### PROBLEM DETAILS:
Retype only what runs from the line that contains "Media Site (754, 2330)" through the last line of the listing below, both lines included.

### RECORDS FOR PROCESSING:

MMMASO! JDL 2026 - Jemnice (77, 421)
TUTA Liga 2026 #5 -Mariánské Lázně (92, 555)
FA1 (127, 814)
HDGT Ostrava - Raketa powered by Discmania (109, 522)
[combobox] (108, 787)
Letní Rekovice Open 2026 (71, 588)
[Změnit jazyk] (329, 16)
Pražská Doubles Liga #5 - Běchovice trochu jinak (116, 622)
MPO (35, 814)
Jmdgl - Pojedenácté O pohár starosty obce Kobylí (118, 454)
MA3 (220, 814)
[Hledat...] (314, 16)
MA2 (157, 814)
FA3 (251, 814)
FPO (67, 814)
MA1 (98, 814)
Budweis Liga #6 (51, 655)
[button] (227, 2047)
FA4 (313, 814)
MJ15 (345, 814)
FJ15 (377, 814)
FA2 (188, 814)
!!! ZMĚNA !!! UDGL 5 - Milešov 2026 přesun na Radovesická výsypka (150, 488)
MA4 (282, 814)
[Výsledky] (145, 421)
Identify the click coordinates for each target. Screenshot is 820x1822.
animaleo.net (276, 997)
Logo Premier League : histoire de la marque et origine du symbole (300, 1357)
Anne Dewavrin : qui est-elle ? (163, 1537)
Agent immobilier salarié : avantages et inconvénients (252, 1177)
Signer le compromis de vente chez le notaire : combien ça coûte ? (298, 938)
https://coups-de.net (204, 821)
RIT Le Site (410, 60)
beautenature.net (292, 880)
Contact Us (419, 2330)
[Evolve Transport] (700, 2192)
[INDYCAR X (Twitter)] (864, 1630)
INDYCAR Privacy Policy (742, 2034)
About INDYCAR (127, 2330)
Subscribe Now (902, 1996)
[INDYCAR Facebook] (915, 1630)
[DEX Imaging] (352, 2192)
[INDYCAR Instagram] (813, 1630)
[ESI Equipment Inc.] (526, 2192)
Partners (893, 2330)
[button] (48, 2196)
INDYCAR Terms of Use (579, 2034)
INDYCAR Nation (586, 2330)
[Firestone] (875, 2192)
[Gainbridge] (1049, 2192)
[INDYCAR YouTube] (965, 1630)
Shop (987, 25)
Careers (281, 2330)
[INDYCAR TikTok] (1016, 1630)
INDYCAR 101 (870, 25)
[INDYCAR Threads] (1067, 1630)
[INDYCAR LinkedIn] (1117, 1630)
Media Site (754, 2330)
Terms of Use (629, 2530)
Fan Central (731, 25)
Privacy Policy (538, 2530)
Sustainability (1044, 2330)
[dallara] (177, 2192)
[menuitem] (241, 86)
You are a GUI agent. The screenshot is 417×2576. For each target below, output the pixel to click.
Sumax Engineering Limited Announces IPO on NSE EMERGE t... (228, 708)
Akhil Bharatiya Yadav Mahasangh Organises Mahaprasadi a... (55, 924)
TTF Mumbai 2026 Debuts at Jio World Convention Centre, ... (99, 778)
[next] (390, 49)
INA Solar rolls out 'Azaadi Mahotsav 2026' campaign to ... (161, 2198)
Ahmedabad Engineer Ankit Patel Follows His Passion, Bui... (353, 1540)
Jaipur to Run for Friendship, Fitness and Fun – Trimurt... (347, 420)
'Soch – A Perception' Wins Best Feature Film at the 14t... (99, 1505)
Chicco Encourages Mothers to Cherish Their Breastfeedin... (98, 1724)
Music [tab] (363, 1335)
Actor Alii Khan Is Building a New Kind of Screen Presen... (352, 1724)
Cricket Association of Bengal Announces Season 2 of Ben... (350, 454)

### ANSWER SPACE:
Media Site (754, 2330)
Terms of Use (629, 2530)
Fan Central (731, 25)
Privacy Policy (538, 2530)
Sustainability (1044, 2330)
[dallara] (177, 2192)
[menuitem] (241, 86)
You are a GUI agent. The screenshot is 417×2576. For each target below, output the pixel to click.
Sumax Engineering Limited Announces IPO on NSE EMERGE t... (228, 708)
Akhil Bharatiya Yadav Mahasangh Organises Mahaprasadi a... (55, 924)
TTF Mumbai 2026 Debuts at Jio World Convention Centre, ... (99, 778)
[next] (390, 49)
INA Solar rolls out 'Azaadi Mahotsav 2026' campaign to ... (161, 2198)
Ahmedabad Engineer Ankit Patel Follows His Passion, Bui... (353, 1540)
Jaipur to Run for Friendship, Fitness and Fun – Trimurt... (347, 420)
'Soch – A Perception' Wins Best Feature Film at the 14t... (99, 1505)
Chicco Encourages Mothers to Cherish Their Breastfeedin... (98, 1724)
Music [tab] (363, 1335)
Actor Alii Khan Is Building a New Kind of Screen Presen... (352, 1724)
Cricket Association of Bengal Announces Season 2 of Ben... (350, 454)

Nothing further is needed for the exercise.